*Stated goal*. In the material below, render everything from the line containing "68885373 (35, 918)" down to the line containing "[Pizza de Fugazzeta" as a Markdown table, skipping blank lines. Use two columns, Row and Entry, with a running row number and each line.

** Start Entries supplied **

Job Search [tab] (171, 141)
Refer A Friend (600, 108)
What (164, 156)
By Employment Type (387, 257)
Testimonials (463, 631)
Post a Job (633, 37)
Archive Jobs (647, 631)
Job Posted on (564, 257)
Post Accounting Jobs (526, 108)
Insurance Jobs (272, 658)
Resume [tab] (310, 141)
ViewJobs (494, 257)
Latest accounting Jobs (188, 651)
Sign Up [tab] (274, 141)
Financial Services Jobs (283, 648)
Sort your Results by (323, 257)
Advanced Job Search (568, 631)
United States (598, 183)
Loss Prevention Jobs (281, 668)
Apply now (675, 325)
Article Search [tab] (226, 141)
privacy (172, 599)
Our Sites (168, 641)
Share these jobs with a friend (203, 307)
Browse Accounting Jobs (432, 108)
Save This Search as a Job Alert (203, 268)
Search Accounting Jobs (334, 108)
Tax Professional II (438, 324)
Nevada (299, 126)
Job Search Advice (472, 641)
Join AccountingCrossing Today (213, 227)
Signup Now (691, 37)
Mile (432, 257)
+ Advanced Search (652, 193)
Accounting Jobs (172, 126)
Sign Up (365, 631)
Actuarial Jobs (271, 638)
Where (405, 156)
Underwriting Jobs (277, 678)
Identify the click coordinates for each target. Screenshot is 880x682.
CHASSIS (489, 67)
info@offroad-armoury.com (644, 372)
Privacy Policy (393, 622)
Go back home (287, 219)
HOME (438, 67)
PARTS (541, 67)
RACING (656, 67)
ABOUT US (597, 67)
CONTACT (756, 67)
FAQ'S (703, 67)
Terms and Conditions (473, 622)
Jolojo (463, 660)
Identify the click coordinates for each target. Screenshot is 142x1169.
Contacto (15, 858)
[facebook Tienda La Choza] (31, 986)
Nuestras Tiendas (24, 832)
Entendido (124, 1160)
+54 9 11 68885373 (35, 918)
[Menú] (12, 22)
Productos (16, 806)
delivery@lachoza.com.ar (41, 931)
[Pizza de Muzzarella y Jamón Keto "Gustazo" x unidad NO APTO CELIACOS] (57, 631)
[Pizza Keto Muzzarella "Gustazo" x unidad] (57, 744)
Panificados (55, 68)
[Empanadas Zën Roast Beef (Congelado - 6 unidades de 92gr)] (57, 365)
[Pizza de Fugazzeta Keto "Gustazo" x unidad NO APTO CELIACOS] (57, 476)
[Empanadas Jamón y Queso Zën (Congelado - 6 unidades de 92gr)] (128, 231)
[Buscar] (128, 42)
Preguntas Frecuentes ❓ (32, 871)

** End Entries supplied **

*Output below*.
| Row | Entry |
|---|---|
| 1 | +54 9 11 68885373 (35, 918) |
| 2 | [Menú] (12, 22) |
| 3 | Productos (16, 806) |
| 4 | delivery@lachoza.com.ar (41, 931) |
| 5 | [Pizza de Muzzarella y Jamón Keto "Gustazo" x unidad NO APTO CELIACOS] (57, 631) |
| 6 | [Pizza Keto Muzzarella "Gustazo" x unidad] (57, 744) |
| 7 | Panificados (55, 68) |
| 8 | [Empanadas Zën Roast Beef (Congelado - 6 unidades de 92gr)] (57, 365) |
| 9 | [Pizza de Fugazzeta Keto "Gustazo" x unidad NO APTO CELIACOS] (57, 476) |